Not to repeat it all, but I discussed why the Tax Court decision is so bad here, and an amicus brief to the 9th Circuit, lead-authored by Clint Wallace, that I signed here. So it’s great that the Ninth Circuit has now reversed, based on a very thorough discussion of the relevant legislative and regulatory history, along with Congress’s and the Treasury’s underlying policy concerns, and adopting arguments very compatible with (and similar to) those in our amicus brief.
The Tax Court decision did not merely permit taxpayers to game the system in a manner that is entirely contrary to the logic behind cost-sharing (which is itself flawed, but better than having absolutely no constraints). It also seemed to reward an aggressive taxpayer strategy that I was concerned we’d see more of in the future. (And we still may.) This is to spend lots of money making lots of bogus arguments in the notice and comment phase of regulatory issuance, and then to get the regulation struck down as “arbitrary and capricious” unless its preamble is written, not to inform taxpayers and advisors as has been the general past practice, but instead as a litigating document that responds carefully and fully to each argument made in notice and comment, no matter how meritless and frivolous.

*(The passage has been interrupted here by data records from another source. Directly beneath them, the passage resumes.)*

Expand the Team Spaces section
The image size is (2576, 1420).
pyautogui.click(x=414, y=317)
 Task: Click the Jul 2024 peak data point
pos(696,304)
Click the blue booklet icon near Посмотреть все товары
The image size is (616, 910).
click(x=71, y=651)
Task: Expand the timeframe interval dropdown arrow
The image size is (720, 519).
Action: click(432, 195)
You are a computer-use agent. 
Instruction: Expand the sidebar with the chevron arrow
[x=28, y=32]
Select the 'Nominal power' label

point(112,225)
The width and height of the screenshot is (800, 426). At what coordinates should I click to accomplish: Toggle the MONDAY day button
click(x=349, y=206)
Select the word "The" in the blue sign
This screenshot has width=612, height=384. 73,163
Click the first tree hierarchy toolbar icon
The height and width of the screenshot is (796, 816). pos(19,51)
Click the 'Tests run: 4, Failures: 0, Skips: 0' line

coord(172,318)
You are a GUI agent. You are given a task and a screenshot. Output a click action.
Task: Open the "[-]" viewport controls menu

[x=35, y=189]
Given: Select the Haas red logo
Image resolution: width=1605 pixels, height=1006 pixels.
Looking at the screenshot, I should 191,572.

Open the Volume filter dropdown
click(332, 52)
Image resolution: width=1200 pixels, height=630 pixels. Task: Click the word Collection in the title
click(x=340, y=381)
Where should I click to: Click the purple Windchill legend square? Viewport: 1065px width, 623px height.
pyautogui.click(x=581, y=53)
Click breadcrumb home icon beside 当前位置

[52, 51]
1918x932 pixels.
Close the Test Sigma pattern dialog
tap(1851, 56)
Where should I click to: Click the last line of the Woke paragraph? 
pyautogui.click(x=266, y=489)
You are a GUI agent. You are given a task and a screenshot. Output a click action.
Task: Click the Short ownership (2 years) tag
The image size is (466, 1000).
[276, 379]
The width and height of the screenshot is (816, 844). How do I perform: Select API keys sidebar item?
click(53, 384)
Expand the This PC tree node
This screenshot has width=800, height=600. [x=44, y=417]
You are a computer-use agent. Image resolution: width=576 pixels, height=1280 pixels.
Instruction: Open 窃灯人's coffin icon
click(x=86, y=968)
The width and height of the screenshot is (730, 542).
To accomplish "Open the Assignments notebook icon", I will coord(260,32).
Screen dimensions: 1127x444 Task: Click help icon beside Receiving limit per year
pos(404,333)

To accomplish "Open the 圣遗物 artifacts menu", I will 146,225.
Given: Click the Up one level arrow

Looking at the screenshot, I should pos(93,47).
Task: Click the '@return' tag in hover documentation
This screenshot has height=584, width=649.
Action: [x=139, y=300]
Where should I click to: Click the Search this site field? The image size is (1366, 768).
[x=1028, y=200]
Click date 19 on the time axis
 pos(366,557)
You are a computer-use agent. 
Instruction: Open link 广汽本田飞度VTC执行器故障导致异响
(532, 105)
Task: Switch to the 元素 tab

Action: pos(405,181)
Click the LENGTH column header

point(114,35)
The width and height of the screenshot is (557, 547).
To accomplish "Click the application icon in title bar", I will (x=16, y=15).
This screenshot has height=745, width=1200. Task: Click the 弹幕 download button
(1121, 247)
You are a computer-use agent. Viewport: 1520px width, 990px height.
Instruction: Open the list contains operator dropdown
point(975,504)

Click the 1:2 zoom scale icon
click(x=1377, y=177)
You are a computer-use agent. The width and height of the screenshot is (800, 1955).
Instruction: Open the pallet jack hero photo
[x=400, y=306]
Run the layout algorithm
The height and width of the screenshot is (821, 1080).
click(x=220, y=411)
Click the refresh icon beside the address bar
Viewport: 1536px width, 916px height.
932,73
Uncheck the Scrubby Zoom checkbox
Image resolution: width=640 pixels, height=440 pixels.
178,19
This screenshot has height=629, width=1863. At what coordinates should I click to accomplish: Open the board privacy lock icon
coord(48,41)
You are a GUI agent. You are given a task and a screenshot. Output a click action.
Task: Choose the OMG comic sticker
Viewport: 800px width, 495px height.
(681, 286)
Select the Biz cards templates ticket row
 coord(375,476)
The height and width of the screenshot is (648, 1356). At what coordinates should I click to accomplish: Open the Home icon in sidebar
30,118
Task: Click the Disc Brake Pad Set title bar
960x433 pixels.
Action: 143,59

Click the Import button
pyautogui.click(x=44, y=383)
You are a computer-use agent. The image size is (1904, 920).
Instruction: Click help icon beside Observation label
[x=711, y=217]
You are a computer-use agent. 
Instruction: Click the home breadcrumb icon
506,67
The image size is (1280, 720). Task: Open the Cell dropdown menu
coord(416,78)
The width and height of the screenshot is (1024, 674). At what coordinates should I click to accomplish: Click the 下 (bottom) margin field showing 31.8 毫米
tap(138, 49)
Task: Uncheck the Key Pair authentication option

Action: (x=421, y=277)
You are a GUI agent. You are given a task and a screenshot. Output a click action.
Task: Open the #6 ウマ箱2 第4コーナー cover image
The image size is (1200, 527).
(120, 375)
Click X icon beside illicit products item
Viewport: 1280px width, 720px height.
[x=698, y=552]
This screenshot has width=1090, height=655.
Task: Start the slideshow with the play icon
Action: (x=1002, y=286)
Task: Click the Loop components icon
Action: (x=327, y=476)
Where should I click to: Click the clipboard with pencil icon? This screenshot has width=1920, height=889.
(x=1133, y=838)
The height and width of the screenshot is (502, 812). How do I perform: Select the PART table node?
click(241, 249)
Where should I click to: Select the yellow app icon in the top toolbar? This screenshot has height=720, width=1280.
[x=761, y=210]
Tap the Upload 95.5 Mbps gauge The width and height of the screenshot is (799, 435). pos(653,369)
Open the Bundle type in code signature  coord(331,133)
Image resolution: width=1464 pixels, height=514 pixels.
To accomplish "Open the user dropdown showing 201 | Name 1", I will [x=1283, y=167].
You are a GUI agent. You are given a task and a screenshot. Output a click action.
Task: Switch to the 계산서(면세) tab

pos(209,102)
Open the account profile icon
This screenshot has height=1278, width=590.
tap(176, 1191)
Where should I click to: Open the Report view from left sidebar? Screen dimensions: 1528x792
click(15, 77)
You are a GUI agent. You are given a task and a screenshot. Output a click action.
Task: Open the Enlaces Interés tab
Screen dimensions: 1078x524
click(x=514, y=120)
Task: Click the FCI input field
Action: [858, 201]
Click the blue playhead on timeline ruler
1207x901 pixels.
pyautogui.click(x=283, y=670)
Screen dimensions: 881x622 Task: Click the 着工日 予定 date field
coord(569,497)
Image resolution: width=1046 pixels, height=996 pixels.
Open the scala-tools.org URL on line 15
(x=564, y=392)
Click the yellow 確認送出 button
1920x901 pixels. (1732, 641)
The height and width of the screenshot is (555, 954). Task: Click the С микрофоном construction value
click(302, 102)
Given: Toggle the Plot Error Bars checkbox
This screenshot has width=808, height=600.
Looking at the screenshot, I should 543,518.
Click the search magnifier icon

The Ninth Circuit is to be commended for getting it right. Now, it’s true that it relies on the Chevron standard for reviewing administrative regulations, which may well be on the Supreme Court’s chopping block in the near future. But in this particular case, it shouldn’t matter, as the IRS regulation at issue, concerning the treatment of incentive compensation in cost-sharing arrangements between affiliates, was not only a reasonable interpretation, but clearly the most reasonable interpretation, and indeed perhaps the only reasonable one.
UPDATE: The 9th Circuit’s Altera decision is now available here.
SECOND UPDATE: Leandra Lederman blogs about the decision (including key administrative law aspects) here.